In overall terms, higher tower formations and thicker biofilms were found on the smooth surfaces than on nanostructured ones, as revealed by SEM and CLSM. In addition, the fact that a larger surface area was covered by both live and dead bacterial cells on nanostructured gold surfaces indicates that S. epidermidis spread more in the horizontal plane on nanostructured gold surfaces and in the vertical plane on smooth surfaces (thicker biofilms).
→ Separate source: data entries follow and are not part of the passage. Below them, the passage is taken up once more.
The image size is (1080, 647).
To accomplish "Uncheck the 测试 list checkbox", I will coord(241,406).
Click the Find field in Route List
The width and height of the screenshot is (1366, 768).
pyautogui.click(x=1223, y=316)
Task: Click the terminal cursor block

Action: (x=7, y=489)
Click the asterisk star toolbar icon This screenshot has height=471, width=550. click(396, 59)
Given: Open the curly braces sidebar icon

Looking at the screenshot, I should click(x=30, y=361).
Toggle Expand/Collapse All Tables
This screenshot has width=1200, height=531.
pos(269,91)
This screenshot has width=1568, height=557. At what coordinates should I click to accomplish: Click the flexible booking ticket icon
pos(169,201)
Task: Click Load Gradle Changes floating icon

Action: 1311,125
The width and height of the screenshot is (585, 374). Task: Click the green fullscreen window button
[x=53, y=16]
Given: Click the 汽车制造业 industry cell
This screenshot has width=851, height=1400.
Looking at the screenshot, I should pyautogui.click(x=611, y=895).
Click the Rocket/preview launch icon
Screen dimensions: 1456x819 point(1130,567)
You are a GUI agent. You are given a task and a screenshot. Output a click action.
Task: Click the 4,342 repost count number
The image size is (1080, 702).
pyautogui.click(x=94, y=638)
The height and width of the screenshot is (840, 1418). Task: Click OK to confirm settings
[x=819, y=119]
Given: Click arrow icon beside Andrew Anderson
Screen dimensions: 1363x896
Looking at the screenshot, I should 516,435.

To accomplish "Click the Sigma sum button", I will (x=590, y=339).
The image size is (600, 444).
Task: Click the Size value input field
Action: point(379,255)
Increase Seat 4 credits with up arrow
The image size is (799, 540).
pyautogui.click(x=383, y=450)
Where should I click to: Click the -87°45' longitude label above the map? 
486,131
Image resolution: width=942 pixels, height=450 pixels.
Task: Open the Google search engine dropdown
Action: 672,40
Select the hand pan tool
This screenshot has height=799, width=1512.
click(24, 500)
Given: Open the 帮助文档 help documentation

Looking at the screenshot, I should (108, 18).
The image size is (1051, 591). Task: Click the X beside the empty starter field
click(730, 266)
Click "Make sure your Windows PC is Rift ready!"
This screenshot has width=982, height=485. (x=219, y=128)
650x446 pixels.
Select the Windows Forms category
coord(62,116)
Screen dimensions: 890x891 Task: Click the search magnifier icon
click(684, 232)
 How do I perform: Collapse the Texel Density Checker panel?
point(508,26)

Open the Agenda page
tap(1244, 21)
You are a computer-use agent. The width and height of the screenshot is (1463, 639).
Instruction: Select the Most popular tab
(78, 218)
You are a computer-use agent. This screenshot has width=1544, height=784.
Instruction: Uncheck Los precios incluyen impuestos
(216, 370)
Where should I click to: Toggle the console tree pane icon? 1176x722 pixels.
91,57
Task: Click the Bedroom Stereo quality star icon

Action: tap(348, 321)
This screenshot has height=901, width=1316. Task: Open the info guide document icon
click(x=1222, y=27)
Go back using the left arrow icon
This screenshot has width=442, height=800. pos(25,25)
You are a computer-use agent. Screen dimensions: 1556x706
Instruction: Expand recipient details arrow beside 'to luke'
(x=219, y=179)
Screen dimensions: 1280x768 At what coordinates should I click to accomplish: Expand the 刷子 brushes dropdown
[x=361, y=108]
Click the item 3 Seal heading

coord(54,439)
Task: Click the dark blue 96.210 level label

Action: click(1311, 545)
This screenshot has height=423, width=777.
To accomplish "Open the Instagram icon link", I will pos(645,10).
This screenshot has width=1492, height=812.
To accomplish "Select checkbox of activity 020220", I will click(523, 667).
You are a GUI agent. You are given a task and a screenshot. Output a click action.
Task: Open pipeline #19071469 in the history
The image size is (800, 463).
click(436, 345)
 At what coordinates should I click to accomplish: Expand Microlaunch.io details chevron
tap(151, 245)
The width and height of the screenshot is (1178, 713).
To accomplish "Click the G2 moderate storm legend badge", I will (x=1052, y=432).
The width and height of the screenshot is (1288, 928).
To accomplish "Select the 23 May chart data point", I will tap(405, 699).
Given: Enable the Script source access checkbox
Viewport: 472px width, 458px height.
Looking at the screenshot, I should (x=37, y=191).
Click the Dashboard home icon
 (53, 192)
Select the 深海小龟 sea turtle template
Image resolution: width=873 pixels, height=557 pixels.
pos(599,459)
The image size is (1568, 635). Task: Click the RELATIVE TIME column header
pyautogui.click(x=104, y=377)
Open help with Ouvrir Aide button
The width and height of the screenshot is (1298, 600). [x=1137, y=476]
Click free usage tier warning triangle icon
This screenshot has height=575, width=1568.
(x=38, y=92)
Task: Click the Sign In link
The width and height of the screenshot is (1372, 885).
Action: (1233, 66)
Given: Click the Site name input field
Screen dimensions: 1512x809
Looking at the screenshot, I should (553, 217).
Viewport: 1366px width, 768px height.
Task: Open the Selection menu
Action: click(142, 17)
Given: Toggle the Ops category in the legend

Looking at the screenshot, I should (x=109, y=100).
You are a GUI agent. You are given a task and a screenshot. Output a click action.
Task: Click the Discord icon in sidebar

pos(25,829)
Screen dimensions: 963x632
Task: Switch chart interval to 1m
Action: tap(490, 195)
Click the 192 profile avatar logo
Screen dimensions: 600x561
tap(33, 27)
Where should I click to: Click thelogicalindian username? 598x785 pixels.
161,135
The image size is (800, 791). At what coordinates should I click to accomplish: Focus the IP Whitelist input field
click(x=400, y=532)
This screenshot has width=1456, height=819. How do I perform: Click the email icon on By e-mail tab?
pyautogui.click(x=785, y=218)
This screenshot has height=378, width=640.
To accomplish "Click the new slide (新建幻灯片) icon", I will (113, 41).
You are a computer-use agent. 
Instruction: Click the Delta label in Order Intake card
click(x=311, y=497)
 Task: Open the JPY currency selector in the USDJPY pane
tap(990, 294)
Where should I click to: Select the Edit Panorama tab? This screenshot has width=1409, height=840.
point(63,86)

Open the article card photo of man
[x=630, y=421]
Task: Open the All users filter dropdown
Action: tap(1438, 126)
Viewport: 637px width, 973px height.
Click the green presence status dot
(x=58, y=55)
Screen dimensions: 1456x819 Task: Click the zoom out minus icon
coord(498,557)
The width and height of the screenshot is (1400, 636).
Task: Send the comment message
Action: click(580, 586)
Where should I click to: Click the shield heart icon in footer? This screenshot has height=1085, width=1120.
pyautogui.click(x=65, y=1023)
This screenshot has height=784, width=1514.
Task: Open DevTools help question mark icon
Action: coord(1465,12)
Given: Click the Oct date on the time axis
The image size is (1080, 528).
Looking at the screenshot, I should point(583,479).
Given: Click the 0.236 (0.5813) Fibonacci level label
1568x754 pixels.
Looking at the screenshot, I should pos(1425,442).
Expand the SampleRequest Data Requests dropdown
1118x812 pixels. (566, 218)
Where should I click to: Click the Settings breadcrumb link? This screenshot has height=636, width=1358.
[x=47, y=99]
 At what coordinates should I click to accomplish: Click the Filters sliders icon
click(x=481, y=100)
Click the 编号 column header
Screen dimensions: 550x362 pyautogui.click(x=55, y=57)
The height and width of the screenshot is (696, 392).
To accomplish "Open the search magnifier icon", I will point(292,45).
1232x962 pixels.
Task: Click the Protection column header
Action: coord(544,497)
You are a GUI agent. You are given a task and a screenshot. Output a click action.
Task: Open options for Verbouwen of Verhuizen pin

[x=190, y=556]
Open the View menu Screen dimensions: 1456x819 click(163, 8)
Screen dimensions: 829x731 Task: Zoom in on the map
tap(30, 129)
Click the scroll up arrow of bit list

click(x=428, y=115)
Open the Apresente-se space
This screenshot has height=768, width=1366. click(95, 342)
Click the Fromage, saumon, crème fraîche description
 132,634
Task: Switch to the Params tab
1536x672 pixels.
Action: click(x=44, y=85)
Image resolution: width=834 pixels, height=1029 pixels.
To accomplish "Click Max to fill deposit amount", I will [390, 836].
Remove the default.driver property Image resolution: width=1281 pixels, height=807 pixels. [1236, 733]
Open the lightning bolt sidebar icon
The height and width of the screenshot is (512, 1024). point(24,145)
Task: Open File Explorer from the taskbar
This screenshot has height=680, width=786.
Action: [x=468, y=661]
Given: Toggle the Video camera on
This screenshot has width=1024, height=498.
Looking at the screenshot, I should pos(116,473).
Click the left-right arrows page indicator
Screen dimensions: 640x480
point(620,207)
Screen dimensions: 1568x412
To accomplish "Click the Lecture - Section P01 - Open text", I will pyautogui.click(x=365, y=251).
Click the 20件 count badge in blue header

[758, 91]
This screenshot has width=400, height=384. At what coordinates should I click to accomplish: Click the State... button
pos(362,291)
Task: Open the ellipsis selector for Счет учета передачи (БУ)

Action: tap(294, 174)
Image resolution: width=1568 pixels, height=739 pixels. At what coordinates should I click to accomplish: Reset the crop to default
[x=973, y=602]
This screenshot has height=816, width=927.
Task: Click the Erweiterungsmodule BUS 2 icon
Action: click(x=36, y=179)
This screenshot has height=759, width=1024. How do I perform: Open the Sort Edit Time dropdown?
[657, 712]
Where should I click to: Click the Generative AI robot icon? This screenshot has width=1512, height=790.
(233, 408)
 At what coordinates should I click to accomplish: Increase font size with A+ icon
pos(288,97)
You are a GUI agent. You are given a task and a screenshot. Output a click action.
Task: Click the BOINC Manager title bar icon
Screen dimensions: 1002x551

The initial adhesion events are important, as this is when the direct effects of the surface are more evident and restrictions from nutrients and oxygen are usually not an issue. The CLSM observation that a significantly larger area of the nanostructured gold surface interface was covered by dead cells suggests some type of bactericidal effect on direct contact with the gold nanotopography. This is supported by the fact that the initial adhesion (2 hours) of S. epidermidis also resulted in a significantly larger dead biomass (429% higher) at the nanosurface when compared with dead biomass on smooth surface. In contrast, on the smooth surface, there was a tendency toward more live biomass. To the best of our knowledge, this is the first report of a bactericidal effect induced solely by nanoparticles immobilized on a surface, as gold is not bactericidal per se.35 We consider one important factor to be the smaller contact area between the rigid cell wall of the bacteria and the surface, as verified by FIB slice and view, resulting in fewer sites available for adhesion receptor–ligand connections on nanostructured surfaces. This may in turn lead to a different microenvironment that is formed in the confined volume under the bacterial cells and in between the nanoparticles, resulting in, for example, accumulation of waste products, change of pH, and limited flow of nutrients because of the formation of a stagnant layer at the interface. Release of nanoparticles from the surface is highly unlikely to be the explanation for the lost bacterial viability because of the firm attachment to the substrate; in fact, the nanoparticles are partly sintered to the underlying gold substrate, as seen in Hulander et al.20 In addition, no visible signs of nanoparticle loss were seen in SEM when comparing the surfaces before and after culture. On the basis of these observations, one important question is whether nanoparticles immobilized on a surface directly interact with the bacterial cell wall and induce cell death. At present, no such assumption has been verified. The vertical dimension and aspect ratio of the present, immobilized particles may be too small to produce a mechanism of this kind.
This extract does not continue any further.